Bible Study February 11 for Worship March 3

Bible Study February 11 for Worship March 3

55:1 “Ho, everyone who thirsts, come to the waters; and he who has no money, come, buy and eat! Come, buy wine and milk without money and without price.
2 Why do you spend your money for that which is not bread, and your labor for that which does not satisfy? Hearken diligently to me, and eat what is good, and delight yourselves in fatness.
3 Incline your ear, and come to me; hear, that your soul may live; and I will make with you an everlasting covenant, my steadfast, sure love for David.
4 Behold, I made him a witness to the peoples, a leader and commander for the peoples.
5 Behold, you shall call nations that you know not, and nations that knew you not shall run to you, because of the LORD your God, and of the Holy One of Israel, for he has glorified you.
6 “Seek the LORD while he may be found, call upon him while he is near;
7 let the wicked forsake his way, and the unrighteous man his thoughts; let him return to the LORD, that he may have mercy on him, and to our God, for he will abundantly pardon.
8 For my thoughts are not your thoughts, neither are your ways my ways, says the LORD.
9 For as the heavens are higher than the earth, so are my ways higher than your ways and my thoughts than your thoughts.
10 “For as the rain and the snow come down from heaven, and return not thither but water the earth, making it bring forth and sprout, giving seed to the sower and bread to the eater,
11 so shall my word be that goes forth from my mouth; it shall not return to me empty, but it shall accomplish that which I purpose, and prosper in the thing for which I sent it.
12 “For you shall go out in joy, and be led forth in peace; the mountains and the hills before you shall break forth into singing, and all the trees of the field shall clap their hands.


This passage is from “second” Isaiah. He was a prophet writing to the exiles in Babylon. His purpose was to give hope and inspire faith. This passage contains images that were called upon by Jesus in his teaching and other writers and teachers of the faith. It is a rich passage.

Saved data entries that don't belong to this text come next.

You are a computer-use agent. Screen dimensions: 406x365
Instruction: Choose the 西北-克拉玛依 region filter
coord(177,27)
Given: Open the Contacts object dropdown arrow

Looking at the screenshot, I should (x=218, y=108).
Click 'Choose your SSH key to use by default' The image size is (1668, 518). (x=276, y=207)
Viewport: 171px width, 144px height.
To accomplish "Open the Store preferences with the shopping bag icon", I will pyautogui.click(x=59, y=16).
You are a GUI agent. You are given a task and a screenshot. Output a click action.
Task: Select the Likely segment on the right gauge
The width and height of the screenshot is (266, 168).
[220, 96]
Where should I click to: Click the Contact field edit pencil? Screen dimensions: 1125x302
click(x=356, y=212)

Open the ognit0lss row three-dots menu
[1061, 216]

The prophet was writing to a people who were spiritually starved and thirsty for hope. He was picturing God offering to those who placed their faith in the divine love a limitless supply of food and drink. “Come to the waters. Come buy and eat! Come buy wine and milk without money and without price.” This passage sort of sounds like the extravagant welcome of the Sharing Table. Think of Jesus’ feeding of the 5,000. Anyone who is hungry, who will admit they are hungry can be fed. Maybe the problem of so many modern folks is we are so full of our stuff, we cannot feel our spiritual hunger. God wants to welcome us to a table of love and sharing, if we will put down our material possessions long enough to come to the table.

In verses 3, 4, and 5 Isaiah gives a kind of mission statement for the people of Israel. Nations will come to you to see what it means to be God’s people. The nations will learn from you and come to worship the one true God. If the people of Israel turn to the God of David, then God will make a covenant with them to become a blessing to all the peoples of the earth, sort of an echo of God’s promise to Abraham, that Abraham and his family would become a blessing to all the families of the earth.

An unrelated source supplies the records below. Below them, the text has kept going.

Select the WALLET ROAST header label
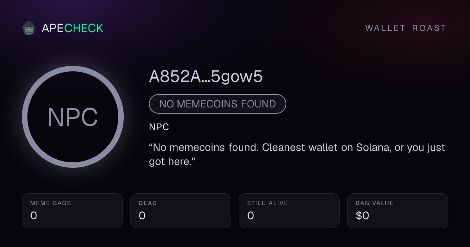The width and height of the screenshot is (470, 247). pyautogui.click(x=406, y=28)
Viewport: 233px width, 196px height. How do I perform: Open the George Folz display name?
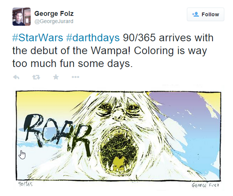click(x=54, y=14)
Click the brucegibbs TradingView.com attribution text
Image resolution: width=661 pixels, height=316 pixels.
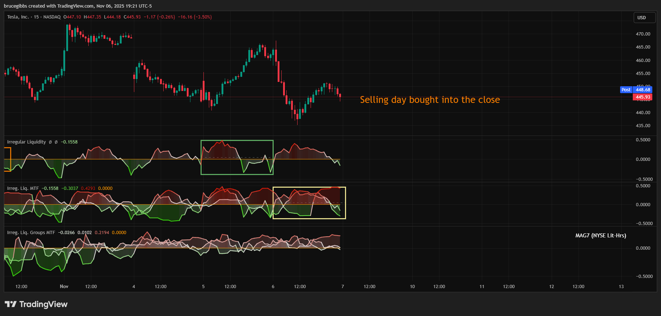[78, 6]
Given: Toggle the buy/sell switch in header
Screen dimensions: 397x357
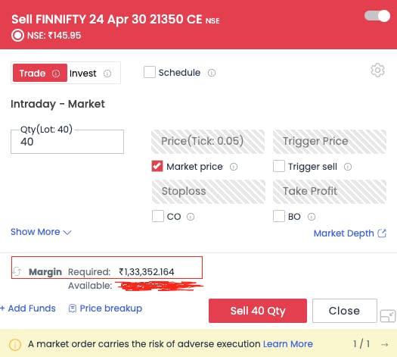Looking at the screenshot, I should click(377, 16).
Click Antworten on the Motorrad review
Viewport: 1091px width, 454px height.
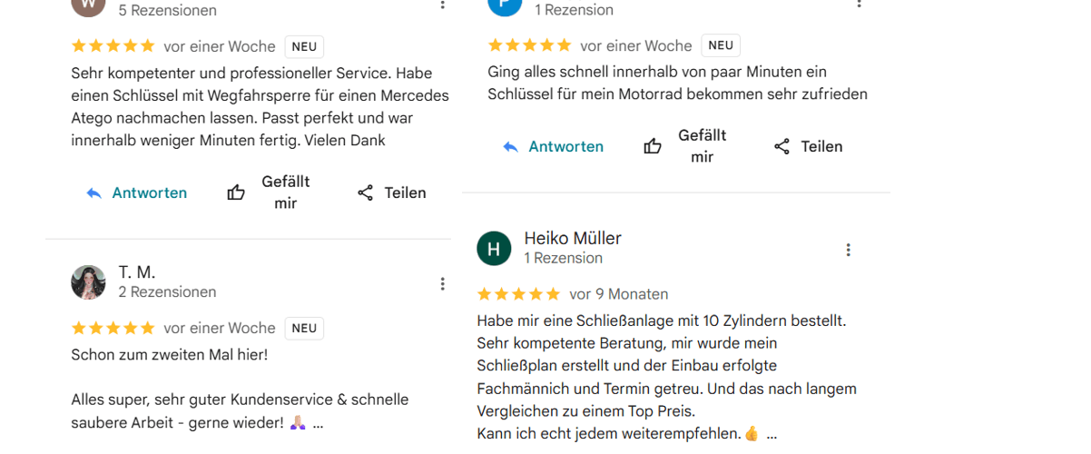[x=565, y=146]
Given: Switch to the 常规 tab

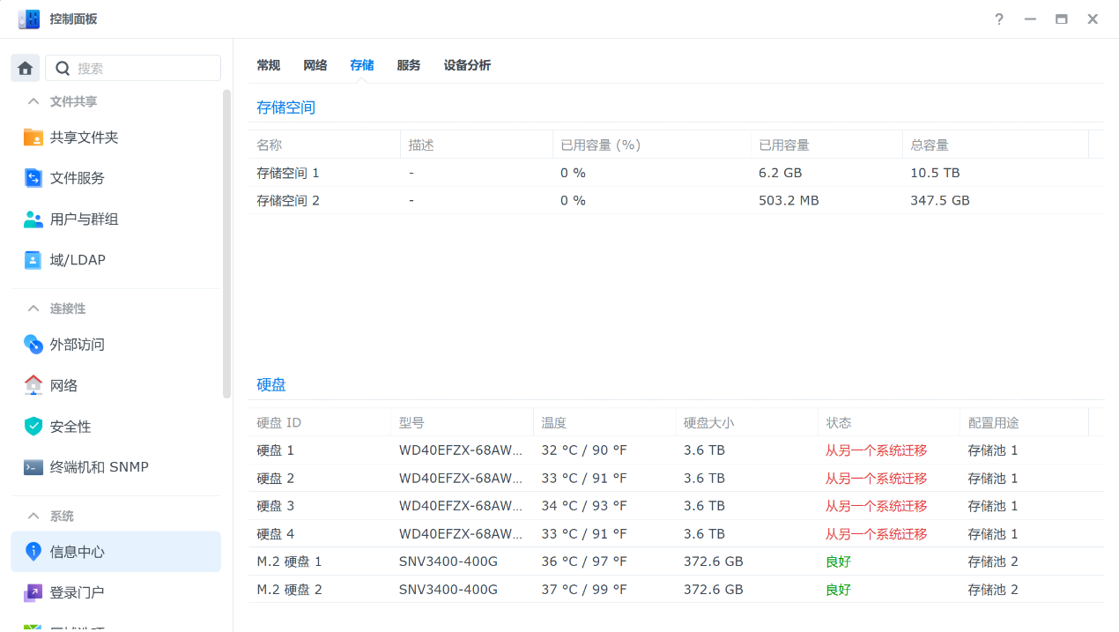Looking at the screenshot, I should point(268,65).
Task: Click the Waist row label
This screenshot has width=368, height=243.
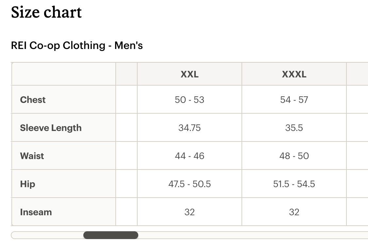Action: tap(32, 156)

But there is a moment of opportunity. A door or a window is open in the present moment for the people to return and reclaim their relationship with God: 6 “Seek the LORD while he may be found, call upon him while he is near.” Maybe the key is that in that moment the Israelites who are weak will indeed put their faith in God, rather than themselves. While they are yet dependent upon God, there is an opening for them to deepen and strengthen their relationship with the divine.

Verses 8 and 9 eloquently express in metaphor the important affirmation God is God and we are not. Even if the Israelites are God’s chosen people, that is a call to humility rather than pride. Only by humbling themselves can the people of Israel become God’s instrument of redemption for the world.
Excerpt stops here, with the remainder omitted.